Most important of all, I wonder: rather than hoping for the best, can I influence my immanent future?
I have never used the beginning of the year as a device to guilt myself into keeping to an ill-planned and over-ambitious resolution. Don’t get me wrong I always want to change something about my circumstances: a smaller waist, a fatter income, a happier disposition. It’s just that my need to better myself has rarely coincided with the hoopla surrounding the champagne-filled last night of one year and the groggy first day of the next.
But I totally get it. There is something memorable about 1/1/pick a year that makes it easier to count yourself into some measure of accomplishment. Also, a whole calendar year has just ended so it’s easy to glance over your shoulder and reflect for just a moment on your most recent pleasures and regrets.
So, yes, I get it. It’s just not something I’ve ever done before. But, maybe I should. And with that, right on cue, a customer at the surprisingly empty coffee shop where I am sipping a latte cheerily shouts something prophetic to the barista.
“I am gonna totally enjoy this piece of 1,000 calorie cake but in a week a whole new begins!” And with that he disappears into Christmas Eve night swallowing his dessert.
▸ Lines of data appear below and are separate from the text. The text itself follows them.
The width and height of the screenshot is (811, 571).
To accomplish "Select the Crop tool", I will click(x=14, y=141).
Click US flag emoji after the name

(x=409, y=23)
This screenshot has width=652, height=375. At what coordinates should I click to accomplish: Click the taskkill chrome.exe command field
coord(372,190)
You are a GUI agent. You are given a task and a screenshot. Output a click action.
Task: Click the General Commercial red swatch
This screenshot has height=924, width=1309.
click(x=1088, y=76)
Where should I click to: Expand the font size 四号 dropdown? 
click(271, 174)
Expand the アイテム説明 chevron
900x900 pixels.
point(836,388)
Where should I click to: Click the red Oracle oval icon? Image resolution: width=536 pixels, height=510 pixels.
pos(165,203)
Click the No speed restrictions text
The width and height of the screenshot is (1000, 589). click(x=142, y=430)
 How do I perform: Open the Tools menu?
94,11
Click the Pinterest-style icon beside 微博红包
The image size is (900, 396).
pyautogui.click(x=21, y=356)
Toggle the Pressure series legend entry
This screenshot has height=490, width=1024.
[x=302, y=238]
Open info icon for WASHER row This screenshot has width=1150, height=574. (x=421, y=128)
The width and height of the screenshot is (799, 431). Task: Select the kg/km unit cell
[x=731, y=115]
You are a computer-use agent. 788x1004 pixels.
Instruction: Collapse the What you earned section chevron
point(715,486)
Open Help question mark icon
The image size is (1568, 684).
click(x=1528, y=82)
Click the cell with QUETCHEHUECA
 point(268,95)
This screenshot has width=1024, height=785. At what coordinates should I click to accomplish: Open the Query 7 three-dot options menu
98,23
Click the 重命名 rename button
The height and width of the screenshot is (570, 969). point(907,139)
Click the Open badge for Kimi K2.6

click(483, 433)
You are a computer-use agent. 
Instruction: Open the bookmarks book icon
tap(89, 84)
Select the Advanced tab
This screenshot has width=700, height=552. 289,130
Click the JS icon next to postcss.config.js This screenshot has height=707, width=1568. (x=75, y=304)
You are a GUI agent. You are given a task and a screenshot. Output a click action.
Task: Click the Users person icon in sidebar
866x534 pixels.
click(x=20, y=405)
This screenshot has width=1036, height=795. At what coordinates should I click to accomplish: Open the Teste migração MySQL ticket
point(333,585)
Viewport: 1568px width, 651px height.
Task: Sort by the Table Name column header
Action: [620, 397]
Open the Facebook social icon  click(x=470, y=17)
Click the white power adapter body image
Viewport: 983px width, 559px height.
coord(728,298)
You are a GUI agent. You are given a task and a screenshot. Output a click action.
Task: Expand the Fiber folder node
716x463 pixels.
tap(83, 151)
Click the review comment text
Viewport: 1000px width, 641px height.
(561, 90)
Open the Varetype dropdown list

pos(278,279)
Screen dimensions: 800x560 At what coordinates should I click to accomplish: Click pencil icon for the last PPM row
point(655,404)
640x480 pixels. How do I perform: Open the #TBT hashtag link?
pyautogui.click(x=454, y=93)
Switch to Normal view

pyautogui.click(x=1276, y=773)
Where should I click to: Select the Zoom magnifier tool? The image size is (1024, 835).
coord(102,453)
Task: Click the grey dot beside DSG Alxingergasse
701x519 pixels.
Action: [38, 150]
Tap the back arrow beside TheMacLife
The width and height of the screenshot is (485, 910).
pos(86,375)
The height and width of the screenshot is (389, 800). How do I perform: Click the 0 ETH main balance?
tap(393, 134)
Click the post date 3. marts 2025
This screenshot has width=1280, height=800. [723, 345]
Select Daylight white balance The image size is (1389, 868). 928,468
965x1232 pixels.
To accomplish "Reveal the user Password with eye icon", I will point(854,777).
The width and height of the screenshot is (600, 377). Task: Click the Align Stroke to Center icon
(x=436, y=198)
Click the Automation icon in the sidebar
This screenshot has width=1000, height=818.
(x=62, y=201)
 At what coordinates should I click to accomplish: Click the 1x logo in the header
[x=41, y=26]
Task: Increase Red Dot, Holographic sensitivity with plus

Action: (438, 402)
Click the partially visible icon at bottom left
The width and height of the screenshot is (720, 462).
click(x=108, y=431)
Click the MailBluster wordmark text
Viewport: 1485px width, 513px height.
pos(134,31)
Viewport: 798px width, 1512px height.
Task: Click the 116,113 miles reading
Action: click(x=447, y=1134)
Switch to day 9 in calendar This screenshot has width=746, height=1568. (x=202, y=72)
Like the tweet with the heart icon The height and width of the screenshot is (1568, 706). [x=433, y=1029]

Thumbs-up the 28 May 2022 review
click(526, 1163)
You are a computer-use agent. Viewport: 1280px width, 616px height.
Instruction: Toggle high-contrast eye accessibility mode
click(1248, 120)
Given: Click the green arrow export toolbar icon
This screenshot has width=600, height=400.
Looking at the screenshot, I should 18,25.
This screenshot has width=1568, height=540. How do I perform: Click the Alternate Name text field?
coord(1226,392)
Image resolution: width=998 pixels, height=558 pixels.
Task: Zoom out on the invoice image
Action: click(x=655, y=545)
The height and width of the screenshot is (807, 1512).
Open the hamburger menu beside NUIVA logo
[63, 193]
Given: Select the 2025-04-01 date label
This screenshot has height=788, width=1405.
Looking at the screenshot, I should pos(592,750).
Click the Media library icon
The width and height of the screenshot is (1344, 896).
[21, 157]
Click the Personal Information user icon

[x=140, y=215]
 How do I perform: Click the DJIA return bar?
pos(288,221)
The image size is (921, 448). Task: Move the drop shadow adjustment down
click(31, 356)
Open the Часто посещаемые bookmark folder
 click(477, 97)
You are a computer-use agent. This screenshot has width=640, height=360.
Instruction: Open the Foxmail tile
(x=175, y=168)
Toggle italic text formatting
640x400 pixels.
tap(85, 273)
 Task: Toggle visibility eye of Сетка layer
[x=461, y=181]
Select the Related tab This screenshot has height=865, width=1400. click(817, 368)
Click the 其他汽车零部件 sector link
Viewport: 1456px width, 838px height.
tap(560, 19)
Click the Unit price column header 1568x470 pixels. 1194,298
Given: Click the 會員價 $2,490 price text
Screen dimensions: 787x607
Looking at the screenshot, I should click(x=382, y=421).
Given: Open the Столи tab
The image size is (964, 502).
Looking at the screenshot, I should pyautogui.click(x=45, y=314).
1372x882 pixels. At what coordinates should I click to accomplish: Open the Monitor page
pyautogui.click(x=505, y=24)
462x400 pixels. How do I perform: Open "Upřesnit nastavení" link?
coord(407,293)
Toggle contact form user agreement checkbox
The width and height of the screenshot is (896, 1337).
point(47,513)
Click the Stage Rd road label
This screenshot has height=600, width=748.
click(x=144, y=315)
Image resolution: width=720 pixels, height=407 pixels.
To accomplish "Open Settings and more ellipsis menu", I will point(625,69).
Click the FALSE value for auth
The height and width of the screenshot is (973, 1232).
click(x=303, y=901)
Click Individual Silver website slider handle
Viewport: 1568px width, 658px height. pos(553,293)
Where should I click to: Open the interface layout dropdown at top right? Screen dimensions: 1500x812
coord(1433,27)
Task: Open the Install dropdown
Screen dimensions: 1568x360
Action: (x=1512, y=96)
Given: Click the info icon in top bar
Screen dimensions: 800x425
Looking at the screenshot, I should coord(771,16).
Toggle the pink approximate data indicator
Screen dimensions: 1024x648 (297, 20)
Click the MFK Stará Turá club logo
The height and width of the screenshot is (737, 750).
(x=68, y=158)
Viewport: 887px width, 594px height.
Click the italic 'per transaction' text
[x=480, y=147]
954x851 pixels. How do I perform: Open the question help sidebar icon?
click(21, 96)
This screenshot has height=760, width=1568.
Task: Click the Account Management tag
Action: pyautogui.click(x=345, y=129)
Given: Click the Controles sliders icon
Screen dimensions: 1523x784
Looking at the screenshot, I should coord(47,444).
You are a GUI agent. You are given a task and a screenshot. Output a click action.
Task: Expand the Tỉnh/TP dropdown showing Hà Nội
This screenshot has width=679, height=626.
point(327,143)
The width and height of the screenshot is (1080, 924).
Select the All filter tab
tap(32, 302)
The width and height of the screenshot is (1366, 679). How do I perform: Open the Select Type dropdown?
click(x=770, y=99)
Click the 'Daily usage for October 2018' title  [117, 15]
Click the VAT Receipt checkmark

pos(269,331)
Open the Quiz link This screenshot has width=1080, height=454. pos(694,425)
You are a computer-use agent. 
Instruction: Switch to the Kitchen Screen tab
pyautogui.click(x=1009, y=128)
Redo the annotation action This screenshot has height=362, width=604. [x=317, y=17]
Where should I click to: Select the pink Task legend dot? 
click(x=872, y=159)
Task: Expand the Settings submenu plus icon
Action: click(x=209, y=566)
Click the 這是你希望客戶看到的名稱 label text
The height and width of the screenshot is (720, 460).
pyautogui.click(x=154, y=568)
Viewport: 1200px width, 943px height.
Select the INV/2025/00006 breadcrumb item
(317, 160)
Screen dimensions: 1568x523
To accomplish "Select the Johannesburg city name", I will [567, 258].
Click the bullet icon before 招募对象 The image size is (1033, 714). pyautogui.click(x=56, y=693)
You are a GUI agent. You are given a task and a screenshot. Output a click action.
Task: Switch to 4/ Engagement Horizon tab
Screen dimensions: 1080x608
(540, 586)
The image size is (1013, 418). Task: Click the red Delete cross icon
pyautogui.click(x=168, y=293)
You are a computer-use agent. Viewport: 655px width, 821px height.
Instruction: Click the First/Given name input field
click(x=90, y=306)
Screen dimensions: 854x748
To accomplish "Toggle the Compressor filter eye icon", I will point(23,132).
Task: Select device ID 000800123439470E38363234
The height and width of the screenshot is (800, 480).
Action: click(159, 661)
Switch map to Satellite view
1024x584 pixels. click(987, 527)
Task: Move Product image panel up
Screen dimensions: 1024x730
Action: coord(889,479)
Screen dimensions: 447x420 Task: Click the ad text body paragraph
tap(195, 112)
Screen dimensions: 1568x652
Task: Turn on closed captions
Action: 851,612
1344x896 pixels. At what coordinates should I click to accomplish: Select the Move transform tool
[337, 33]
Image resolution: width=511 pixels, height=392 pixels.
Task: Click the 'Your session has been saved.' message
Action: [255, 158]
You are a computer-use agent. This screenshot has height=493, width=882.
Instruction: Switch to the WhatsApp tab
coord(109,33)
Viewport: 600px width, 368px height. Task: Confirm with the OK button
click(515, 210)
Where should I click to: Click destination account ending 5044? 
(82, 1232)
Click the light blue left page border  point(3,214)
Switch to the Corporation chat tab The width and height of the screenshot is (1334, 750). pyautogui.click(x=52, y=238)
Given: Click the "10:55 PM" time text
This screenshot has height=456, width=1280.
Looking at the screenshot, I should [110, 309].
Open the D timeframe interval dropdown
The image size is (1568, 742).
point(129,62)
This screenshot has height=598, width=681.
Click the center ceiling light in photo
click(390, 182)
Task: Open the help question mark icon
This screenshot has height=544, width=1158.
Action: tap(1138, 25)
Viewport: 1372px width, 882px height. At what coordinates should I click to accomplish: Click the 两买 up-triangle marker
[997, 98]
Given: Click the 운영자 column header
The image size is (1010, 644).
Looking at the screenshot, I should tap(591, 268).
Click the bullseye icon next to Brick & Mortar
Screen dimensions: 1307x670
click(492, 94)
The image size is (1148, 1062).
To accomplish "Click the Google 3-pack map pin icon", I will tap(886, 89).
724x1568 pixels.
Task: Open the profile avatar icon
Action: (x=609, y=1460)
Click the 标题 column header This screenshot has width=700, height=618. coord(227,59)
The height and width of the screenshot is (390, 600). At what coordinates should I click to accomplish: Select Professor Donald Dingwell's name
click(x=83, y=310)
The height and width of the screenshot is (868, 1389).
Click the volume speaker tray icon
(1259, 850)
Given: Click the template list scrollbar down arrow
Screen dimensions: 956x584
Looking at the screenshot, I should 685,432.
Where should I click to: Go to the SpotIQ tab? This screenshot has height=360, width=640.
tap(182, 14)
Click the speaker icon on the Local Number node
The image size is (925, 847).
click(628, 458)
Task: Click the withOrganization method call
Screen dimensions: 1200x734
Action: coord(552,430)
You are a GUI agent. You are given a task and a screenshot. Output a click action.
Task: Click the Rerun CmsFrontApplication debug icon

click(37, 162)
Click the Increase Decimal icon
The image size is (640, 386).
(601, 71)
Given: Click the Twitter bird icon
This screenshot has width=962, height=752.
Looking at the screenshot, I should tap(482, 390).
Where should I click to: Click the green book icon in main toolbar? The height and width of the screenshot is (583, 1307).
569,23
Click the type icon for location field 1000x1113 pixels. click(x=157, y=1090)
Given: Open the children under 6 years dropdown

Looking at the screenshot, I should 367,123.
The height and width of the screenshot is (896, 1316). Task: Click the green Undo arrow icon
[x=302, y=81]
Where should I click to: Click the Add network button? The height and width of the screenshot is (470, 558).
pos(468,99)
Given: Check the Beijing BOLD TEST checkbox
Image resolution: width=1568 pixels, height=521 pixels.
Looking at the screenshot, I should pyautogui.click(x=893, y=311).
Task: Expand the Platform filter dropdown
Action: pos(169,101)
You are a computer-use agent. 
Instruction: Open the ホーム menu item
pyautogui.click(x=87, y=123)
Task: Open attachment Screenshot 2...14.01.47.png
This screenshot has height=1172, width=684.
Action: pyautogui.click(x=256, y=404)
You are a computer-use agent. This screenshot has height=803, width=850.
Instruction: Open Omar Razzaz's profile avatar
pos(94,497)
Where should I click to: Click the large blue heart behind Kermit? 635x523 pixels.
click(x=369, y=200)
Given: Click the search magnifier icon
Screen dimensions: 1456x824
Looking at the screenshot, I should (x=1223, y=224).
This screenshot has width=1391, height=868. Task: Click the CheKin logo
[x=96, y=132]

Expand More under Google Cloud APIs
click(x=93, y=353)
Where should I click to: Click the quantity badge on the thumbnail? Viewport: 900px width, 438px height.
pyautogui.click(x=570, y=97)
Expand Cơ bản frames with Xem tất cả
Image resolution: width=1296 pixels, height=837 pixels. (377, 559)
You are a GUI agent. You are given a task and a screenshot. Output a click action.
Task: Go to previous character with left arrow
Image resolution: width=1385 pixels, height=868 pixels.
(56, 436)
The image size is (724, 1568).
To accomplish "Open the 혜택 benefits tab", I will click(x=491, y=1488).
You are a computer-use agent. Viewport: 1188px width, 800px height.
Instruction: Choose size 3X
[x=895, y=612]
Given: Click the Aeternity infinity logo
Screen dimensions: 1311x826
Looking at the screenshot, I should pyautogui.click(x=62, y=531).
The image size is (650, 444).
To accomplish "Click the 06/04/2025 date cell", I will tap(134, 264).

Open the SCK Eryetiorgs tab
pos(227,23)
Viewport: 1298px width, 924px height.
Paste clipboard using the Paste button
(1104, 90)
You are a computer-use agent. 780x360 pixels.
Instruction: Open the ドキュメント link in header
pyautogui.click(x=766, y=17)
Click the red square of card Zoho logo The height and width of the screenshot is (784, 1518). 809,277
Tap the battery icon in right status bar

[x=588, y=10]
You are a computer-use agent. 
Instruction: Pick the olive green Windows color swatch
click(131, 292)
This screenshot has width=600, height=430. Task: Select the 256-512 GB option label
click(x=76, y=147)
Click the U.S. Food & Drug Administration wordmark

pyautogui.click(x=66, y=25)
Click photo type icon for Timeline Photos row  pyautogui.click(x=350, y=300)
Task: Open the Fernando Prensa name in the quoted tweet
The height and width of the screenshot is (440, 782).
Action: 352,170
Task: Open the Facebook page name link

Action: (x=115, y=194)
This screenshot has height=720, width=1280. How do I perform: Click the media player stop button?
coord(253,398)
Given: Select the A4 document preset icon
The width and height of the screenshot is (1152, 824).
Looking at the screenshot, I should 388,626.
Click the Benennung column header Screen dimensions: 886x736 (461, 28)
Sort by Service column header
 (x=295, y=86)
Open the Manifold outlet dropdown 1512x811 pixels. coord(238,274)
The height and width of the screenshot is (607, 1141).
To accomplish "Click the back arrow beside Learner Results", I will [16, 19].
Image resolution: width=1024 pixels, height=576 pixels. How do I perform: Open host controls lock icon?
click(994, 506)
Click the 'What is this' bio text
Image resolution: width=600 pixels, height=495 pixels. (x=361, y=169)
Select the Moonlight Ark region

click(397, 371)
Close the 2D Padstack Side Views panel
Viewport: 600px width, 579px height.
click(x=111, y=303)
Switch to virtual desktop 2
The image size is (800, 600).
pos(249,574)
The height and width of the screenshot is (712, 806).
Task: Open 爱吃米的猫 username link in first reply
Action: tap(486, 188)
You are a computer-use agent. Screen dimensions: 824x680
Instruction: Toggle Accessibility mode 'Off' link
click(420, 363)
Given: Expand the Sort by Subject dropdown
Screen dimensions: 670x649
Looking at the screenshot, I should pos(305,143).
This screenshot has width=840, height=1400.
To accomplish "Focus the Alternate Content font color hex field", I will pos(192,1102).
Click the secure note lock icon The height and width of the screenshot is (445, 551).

That got me thinking: A whole new him. A whole new me. A whole new you? I bet there are some folks oblivious to the holidays because they are busy planning a new them, a better them that will rise like a phoenix from the ashes of 2012 and soar into the fresh blue skies of 2013? I expect there are also a whole set of “new you” professionals whose busy season coincides with the first few months of the year. I thought I’d find out.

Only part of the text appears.